- **DATASET CONTENT**:
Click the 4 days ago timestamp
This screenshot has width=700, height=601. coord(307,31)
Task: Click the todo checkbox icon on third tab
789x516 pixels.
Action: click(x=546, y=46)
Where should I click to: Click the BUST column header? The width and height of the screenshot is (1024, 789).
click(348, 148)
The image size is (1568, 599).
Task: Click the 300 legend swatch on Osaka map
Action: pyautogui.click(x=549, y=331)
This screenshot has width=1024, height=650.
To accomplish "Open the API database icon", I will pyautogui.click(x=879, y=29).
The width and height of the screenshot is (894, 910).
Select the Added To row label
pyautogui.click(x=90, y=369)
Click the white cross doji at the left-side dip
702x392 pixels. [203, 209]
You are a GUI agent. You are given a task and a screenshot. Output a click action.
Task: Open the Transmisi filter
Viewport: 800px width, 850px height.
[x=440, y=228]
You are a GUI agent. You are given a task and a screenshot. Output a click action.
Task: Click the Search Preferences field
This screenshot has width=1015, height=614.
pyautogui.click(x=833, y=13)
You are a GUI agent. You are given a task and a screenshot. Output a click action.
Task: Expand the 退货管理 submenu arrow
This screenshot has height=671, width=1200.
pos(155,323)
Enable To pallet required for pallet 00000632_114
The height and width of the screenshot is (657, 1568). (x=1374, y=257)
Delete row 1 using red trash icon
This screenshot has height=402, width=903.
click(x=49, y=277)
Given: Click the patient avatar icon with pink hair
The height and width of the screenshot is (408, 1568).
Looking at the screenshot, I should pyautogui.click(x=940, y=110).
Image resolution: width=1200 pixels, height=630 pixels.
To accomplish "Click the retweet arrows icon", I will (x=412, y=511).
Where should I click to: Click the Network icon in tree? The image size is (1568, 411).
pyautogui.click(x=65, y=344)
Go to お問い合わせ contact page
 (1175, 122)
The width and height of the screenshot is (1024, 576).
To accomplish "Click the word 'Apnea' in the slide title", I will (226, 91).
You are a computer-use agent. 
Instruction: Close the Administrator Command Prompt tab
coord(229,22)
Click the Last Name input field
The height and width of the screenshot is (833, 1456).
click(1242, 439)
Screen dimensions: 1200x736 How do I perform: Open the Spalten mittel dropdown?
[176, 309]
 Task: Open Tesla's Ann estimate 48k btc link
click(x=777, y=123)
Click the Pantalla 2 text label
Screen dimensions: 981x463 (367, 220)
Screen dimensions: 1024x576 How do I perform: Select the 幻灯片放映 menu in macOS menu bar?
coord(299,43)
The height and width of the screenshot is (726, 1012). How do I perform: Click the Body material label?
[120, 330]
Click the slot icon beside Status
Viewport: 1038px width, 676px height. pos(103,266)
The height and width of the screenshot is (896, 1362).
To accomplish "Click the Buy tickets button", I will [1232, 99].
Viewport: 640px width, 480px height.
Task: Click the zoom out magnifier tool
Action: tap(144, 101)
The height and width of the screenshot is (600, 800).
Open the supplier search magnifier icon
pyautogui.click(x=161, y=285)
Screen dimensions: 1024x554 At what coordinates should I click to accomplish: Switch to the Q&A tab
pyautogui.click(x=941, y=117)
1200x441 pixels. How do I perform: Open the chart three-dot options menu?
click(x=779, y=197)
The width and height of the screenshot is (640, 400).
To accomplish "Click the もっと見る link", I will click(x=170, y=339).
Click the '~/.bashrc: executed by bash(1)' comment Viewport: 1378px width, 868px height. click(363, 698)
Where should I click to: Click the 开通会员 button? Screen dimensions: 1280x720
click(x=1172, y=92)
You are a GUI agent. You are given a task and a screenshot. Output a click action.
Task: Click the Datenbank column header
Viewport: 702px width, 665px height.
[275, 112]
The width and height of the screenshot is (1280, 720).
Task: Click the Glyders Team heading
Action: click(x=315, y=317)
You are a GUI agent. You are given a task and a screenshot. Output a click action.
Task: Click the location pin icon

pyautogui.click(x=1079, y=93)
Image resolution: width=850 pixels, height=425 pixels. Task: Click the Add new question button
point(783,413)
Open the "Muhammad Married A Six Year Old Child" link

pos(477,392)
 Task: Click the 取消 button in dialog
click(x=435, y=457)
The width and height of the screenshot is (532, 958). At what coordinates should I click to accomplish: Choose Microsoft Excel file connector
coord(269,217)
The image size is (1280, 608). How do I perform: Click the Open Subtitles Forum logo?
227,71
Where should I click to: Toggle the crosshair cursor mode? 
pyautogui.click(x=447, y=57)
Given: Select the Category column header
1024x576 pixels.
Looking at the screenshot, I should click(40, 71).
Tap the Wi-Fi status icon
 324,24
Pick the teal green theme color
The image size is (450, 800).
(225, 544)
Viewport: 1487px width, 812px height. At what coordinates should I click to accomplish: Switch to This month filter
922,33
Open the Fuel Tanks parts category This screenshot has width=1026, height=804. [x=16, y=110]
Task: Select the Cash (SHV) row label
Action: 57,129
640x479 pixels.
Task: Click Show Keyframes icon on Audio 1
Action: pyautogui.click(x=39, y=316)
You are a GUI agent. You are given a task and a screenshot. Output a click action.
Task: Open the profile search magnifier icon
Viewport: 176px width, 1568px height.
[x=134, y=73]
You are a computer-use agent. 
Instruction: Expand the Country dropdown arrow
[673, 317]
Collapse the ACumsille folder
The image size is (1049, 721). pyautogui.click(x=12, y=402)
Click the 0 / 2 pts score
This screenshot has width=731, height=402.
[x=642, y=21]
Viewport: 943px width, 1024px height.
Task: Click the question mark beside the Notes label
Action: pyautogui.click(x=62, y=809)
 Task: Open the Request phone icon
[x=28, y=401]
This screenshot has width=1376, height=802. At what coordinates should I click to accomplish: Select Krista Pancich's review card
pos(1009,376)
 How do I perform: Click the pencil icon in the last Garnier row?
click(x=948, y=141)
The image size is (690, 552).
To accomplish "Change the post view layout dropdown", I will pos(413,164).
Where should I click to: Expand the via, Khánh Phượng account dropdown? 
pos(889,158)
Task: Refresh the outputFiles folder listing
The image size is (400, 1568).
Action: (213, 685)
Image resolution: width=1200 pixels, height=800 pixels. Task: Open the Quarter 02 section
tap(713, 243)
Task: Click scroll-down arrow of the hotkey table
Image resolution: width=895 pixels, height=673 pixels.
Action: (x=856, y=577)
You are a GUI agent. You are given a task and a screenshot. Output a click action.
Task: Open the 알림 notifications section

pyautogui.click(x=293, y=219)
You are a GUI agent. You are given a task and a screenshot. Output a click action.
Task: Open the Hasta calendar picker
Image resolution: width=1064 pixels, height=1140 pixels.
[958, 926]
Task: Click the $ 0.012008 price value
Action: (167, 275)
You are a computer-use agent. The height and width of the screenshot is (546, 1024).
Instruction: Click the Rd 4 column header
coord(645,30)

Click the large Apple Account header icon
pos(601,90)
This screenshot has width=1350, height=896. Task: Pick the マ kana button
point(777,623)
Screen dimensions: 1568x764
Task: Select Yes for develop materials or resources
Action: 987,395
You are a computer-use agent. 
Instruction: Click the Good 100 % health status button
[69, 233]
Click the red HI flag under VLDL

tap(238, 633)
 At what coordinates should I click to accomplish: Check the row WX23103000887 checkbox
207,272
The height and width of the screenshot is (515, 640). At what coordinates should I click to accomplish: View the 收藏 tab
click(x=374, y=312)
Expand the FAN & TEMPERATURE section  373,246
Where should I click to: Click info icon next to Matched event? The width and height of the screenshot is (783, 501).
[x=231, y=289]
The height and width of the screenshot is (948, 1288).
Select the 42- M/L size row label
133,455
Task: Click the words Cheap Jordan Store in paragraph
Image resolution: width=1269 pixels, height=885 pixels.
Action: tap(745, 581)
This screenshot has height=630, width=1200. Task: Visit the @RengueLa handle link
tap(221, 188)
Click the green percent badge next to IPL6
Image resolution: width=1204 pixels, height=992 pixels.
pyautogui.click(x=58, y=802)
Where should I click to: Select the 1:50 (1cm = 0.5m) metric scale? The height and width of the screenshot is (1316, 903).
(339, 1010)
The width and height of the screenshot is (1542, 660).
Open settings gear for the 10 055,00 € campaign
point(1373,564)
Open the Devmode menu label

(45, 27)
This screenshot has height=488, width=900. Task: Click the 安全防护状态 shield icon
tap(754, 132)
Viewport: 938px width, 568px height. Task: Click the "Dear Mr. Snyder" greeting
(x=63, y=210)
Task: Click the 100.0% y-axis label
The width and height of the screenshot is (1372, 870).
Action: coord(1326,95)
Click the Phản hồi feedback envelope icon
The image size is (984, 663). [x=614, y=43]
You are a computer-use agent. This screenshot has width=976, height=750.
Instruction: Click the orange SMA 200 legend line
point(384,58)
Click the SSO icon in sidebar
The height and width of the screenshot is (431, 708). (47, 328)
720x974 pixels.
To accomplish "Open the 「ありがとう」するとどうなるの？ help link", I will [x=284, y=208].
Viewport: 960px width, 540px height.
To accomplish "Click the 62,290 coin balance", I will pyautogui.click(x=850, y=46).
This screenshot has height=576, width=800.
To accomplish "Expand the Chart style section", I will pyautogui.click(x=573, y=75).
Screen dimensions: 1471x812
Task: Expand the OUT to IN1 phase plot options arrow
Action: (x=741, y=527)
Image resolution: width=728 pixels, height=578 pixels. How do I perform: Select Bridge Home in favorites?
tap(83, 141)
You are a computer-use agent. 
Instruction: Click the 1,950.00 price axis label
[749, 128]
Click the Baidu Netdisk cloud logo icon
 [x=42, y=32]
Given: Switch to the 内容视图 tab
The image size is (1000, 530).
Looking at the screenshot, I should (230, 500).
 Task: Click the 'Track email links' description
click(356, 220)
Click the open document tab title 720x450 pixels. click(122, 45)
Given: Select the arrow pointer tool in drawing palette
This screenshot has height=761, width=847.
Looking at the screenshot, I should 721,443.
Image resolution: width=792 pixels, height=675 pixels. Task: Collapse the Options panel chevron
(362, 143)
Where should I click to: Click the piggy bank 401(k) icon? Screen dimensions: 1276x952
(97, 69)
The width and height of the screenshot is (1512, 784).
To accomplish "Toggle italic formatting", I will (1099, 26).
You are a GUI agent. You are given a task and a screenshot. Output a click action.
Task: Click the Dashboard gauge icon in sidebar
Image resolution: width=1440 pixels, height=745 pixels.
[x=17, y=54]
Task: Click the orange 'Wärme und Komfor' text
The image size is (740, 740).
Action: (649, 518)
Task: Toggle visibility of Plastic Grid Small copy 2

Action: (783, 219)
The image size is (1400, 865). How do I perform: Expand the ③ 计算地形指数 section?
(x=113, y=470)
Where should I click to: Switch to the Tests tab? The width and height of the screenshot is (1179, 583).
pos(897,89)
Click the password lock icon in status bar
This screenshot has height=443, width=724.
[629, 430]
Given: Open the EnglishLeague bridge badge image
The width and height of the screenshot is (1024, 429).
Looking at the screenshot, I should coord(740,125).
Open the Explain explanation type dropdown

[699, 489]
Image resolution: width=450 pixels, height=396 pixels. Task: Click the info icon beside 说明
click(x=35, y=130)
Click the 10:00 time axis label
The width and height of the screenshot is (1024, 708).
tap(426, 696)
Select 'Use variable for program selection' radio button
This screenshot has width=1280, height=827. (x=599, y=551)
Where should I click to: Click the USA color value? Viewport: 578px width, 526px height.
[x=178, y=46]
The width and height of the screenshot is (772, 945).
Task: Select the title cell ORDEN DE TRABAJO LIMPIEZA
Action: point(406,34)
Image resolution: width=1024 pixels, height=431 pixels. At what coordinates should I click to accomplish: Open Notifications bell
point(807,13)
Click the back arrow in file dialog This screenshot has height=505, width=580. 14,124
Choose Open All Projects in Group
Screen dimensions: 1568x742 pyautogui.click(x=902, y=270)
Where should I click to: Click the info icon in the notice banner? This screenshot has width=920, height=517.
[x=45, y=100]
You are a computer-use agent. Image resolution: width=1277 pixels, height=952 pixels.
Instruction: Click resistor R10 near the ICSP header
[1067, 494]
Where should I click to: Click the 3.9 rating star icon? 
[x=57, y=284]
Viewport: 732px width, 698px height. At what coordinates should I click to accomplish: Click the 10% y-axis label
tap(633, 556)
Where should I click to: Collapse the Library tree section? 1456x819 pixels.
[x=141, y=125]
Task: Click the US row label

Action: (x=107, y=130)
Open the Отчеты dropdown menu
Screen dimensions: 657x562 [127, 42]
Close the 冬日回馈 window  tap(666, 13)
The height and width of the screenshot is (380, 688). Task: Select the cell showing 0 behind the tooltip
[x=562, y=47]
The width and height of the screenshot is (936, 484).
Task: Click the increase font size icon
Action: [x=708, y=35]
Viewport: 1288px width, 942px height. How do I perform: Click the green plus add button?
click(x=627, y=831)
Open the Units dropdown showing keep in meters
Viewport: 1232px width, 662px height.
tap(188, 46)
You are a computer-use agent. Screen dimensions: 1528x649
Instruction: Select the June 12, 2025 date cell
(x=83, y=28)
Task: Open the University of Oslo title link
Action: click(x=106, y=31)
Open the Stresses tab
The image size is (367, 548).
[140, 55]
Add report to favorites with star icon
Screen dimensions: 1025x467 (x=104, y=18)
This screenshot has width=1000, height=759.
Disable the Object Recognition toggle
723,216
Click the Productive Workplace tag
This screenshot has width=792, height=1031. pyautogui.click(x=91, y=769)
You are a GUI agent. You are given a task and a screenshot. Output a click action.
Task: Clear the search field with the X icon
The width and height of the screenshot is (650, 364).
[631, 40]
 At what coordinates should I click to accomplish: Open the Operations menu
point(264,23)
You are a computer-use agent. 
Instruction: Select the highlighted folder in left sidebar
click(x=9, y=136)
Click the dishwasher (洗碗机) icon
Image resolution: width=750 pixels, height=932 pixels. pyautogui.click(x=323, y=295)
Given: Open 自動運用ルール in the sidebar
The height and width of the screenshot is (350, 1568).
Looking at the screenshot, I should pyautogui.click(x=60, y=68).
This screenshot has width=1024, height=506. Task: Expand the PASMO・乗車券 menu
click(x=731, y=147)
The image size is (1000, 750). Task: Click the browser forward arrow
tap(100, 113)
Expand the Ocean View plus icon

- **EXERCISE DESCRIPTION**: Lines wanted from the listing above: the line with "Image resolution: width=728" up to and including the line with "The width and height of the screenshot is (1512, 784).". Please write them out exactly, adding nothing else.

- **EXPECTED OUTPUT**:
Image resolution: width=728 pixels, height=578 pixels. How do I perform: Select Bridge Home in favorites?
tap(83, 141)
You are a computer-use agent. 
Instruction: Click the 1,950.00 price axis label
[749, 128]
Click the Baidu Netdisk cloud logo icon
 [x=42, y=32]
Given: Switch to the 内容视图 tab
The image size is (1000, 530).
Looking at the screenshot, I should (230, 500).
 Task: Click the 'Track email links' description
click(356, 220)
Click the open document tab title 720x450 pixels. click(122, 45)
Given: Select the arrow pointer tool in drawing palette
This screenshot has height=761, width=847.
Looking at the screenshot, I should 721,443.
Image resolution: width=792 pixels, height=675 pixels. Task: Collapse the Options panel chevron
(362, 143)
Where should I click to: Click the piggy bank 401(k) icon? Screen dimensions: 1276x952
(97, 69)
The width and height of the screenshot is (1512, 784).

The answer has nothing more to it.